Business of 'moments'

Hoffmann said that as a father himself, he was "emotionally shocked" by the powerful image of the body of the little boy lying lifelessly on sandbanks near the Turkish holiday resort of Bodrum - an image that suddenly appears to have made the plight of refugees from Syria and other places quite personal to many people, adding a certain nuance of 'that could be my child' to the ongoing crisis.

But Hoffmann also stressed that - as an art historian - he is accustomed to dealing with such challenging images on a regular basis.

"This is a business about moments. Henri Cartier-Bresson always told us that it's about moments to capture," he told DW, referring to the celebrated French photojournalist.

Long before there were live feeds from war zones, photographers like Cartier-Bresson had dared to go to the frontlines to provide but a snippet of the daily realities in war-ridden areas, often aimed at audiences thousands of miles away.

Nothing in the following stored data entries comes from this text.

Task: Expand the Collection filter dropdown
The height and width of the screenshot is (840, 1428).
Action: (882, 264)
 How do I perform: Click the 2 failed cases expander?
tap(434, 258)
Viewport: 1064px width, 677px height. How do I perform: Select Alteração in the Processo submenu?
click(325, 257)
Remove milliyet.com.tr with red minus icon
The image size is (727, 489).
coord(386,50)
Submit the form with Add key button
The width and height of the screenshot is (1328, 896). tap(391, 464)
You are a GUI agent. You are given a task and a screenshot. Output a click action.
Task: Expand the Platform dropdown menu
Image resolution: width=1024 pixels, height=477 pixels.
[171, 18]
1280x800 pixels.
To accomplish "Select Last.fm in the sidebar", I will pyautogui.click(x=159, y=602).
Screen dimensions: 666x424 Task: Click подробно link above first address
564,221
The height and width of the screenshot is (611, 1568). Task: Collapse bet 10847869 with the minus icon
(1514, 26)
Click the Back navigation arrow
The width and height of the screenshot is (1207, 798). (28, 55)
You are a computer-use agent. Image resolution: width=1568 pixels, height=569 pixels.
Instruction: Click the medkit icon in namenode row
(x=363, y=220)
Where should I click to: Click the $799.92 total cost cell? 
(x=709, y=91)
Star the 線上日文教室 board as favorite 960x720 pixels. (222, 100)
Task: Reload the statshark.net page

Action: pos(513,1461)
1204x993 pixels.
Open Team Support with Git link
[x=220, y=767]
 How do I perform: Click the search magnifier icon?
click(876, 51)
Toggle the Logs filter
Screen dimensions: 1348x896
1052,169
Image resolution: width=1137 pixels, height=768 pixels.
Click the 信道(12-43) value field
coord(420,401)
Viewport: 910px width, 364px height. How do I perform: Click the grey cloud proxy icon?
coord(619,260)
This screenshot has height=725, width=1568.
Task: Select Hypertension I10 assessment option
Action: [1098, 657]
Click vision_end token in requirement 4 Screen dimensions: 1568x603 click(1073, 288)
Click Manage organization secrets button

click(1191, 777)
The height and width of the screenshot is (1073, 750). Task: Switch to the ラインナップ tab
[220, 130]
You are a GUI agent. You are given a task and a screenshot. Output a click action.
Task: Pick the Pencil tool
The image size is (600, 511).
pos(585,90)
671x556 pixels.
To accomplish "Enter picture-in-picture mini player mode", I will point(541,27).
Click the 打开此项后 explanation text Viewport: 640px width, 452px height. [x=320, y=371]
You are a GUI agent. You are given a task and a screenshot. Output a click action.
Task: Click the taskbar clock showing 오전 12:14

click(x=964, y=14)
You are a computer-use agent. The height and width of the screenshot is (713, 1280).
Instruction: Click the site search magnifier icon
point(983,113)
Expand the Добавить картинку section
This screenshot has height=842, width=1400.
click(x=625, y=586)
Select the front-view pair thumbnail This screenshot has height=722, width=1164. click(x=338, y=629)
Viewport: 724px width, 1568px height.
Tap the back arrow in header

But with the advent of live newscasting, the nature of reporting has evolved to a more intimate relationship between the audience and the newsmakers.

Hoffmann recalled the attacks at the 1972 Munich Olympics, where the Palestinian terrorist organization Black September killed 11 members of the Israeli Olympic team.

Image of John F. Kennedy's assassination
News audiences tend to remember where they were when they heard about a major news eventImage: picture-alliance/dpa

"The whole Olympic terror attack was the first terror attack to be broadcast live on TV. The first terror we had in our living rooms," Hoffmann explained.

But despite 24-hour news channels and live tweets, still images of unimaginable human tragedies continue to have a grip on our attention unlike any other journalistic device, as we allow an ever-growing flow of news to enter our lives on a daily basis.

"The question is what [images] we have at home, what images the media bring to our homes," Hoffmann said.

The living rooms of our minds

Images of such tragedies, be it the assassination of US President John F. Kennedy in 1963 or the photograph of a naked 9-year-old Kim Phuc running from soldiers in Vietnam following a napalm attack in 1972, are unlikely to enter our homes to adorn the walls of our living rooms. But they are icons of contemporary history; the decor on the narratives of our times. No person can fully recall when they first saw these images but they are part of our culture - at least in the West, said Hoffmann.

"It has a lot to do with our history and how […] Western society deals with images. We see how the media world is working with images. You see the power of images everywhere," Hoffmann said, referring to the image of Aylan Kurdi, the latest such photograph to reach the status of tragic iconography.

And while our choice to look at these images or to look away is fully ours, we remain engulfed in a love affair with iconographic news images, without which we may not always respond to these snapshots with our full ability to empathize - even if this means that someone had to sacrifice their life to awaken those responses. In that sense, these images are true icons - portraits of suffering, pain and passion that invoke reactions on account of the compelling stories they carry.